### [What the task requires]
Transcribe the forum question below about dotNetRdf and Unicode escape sequences in full, word for word.

### [Text to read]

++++

Search code examples
rdfjenadbpediafusekidotnetrdf

dotNetRdf issue with Unicode escape sequences / Jena Fuseki inability to load apostrophe in URI


I am developing an web application and I need to support storing RDF data onto my Jena Fuseki server from several data sources (DB dumps / URIs). I have encountered a problem with dotNetRdf. I am using the newest version (2.2.0) downloaded as a NuGet package. I think the problem could be caused by some unfortunate dealing with unicode escape sequences when parsing.

At first, I was trying to make work an example from the dotNetRdf's documentation (section: Reading RDF data, link is below) when I was getting an error with parsing. The failing code is following:

IGraph g = new Graph();
g.LoadFromUri(new Uri("http://dbpedia.org/resource/Barack_Obama"));

This should be functionally equivalent to the code sample in the documentation (https://github.com/dotnetrdf/dotnetrdf/wiki/UserGuide-Reading-RDF#reading-rdf-from-uris), I am just using an extension method.

++++

### [Data provided]
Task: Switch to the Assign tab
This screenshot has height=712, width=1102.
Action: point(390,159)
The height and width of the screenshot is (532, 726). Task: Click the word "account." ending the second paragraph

++++

### [Response to this task]
Search code examples
rdfjenadbpediafusekidotnetrdf

dotNetRdf issue with Unicode escape sequences / Jena Fuseki inability to load apostrophe in URI


I am developing an web application and I need to support storing RDF data onto my Jena Fuseki server from several data sources (DB dumps / URIs). I have encountered a problem with dotNetRdf. I am using the newest version (2.2.0) downloaded as a NuGet package. I think the problem could be caused by some unfortunate dealing with unicode escape sequences when parsing.

At first, I was trying to make work an example from the dotNetRdf's documentation (section: Reading RDF data, link is below) when I was getting an error with parsing. The failing code is following:

IGraph g = new Graph();
g.LoadFromUri(new Uri("http://dbpedia.org/resource/Barack_Obama"));

This should be functionally equivalent to the code sample in the documentation (https://github.com/dotnetrdf/dotnetrdf/wiki/UserGuide-Reading-RDF#reading-rdf-from-uris), I am just using an extension method.